新指導要領(https://benesse.jp/kyouiku/kyouikukaikaku/)では、学校教育法で規定されている「学力の3要素」((1)知識・技能(2)思考力・判断力・表現力等(3)主体的に学習に取り組む態度)を広げ、すべての教育活動で「資質・能力の三つの柱」((1)知識・技能(2)思考力・判断力・表現力等(3)学びに向かう力・人間性等)を育成することを打ち出しました。 学習評価についても、従来は「知識・理解」「技能」「思考・判断・表現」「関心・意欲・態度」の4観点が設定されていましたが、指導要領の改訂に伴って、資質・能力に対応する形の3観点で整理することにしました。 ただし「学びに向かう力・人間性等」には、感性や思いやりなど、個人の価値観まで評価することになりかねません。

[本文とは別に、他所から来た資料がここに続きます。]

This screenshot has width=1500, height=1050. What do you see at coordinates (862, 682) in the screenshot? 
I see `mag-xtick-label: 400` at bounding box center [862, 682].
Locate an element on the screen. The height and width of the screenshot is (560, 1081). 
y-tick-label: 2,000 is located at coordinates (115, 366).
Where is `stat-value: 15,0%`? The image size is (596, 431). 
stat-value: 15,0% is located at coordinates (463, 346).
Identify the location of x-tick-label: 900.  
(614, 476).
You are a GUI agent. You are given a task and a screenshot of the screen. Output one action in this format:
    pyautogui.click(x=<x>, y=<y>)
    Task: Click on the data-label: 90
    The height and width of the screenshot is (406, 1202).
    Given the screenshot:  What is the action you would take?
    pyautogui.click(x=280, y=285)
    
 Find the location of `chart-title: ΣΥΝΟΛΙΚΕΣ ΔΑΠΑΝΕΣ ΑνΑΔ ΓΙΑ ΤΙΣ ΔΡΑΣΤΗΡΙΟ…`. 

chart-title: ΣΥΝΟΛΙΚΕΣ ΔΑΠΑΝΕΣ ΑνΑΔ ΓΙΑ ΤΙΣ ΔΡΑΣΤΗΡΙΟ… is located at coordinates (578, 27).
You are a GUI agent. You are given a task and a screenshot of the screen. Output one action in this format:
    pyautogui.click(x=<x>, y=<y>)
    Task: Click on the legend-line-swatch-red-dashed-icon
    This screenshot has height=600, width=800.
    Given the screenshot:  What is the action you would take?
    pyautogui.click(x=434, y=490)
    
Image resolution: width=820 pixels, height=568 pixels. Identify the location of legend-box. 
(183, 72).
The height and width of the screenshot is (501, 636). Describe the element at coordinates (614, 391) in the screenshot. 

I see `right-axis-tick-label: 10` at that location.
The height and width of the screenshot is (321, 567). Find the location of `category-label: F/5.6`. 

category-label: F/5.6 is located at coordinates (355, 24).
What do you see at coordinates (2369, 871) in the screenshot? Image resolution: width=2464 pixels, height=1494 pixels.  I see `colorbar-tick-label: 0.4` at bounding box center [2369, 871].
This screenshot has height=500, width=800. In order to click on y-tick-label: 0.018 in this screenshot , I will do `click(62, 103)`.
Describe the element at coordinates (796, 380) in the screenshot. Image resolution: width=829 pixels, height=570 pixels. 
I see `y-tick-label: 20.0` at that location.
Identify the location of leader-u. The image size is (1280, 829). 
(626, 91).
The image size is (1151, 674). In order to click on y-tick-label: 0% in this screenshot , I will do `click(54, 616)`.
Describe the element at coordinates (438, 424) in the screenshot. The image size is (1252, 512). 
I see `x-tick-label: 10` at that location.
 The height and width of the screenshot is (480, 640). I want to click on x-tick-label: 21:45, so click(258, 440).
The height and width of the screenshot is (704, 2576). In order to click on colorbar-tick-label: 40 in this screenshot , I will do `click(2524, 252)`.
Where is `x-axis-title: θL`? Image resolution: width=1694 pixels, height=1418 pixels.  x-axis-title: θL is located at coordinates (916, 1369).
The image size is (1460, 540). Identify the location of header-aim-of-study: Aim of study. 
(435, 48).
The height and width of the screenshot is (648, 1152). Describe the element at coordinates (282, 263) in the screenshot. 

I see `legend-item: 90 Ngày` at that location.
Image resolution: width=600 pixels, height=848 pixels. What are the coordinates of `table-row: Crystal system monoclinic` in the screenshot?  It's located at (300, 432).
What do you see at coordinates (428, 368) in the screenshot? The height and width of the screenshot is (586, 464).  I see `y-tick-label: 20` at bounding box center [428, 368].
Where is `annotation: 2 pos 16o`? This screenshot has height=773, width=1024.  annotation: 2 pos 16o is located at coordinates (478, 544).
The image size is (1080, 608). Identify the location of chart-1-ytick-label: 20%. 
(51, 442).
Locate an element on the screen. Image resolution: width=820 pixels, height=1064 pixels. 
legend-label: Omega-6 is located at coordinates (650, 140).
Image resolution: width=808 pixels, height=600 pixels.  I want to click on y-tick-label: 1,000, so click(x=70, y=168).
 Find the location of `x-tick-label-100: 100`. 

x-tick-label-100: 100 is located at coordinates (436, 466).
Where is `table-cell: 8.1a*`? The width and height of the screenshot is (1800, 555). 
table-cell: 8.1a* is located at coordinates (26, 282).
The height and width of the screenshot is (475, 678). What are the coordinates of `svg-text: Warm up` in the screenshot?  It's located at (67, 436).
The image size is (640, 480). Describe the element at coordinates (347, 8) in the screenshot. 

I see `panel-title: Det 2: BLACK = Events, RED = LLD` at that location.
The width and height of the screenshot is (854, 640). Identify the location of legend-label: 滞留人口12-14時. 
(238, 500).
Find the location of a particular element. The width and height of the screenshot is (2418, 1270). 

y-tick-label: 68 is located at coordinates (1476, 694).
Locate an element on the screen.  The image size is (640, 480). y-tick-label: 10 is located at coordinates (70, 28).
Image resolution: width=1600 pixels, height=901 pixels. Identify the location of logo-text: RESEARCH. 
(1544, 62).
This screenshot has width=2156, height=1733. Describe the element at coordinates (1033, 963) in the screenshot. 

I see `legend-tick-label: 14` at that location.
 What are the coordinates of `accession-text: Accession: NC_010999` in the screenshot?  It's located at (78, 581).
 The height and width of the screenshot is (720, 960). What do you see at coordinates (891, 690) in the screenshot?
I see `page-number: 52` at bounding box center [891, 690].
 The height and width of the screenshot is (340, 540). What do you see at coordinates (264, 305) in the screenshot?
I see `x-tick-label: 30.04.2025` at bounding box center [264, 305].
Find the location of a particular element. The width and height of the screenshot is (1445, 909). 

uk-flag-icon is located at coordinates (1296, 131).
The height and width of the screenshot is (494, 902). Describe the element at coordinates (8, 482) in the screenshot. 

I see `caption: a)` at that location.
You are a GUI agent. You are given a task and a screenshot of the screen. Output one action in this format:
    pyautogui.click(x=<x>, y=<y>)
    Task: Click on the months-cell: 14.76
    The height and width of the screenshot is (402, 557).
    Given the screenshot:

そこで、評価できる分として、学校教育法上の「主体的に学習に取り組む態度」とすることにしました。 主体的に学習に取り組む態度は、「粘り強く学習に取り組む態度」(粘り強さ)と、「自ら学習を調整しようとする態度」(自己調整力)の二つの側面で評価することにしました。「自らの学習状況を把握し、学習の進め方について試行錯誤するなど自らの学習を調整しながら、学ぼうとしているかどうかという意思的な側面」と説明されています。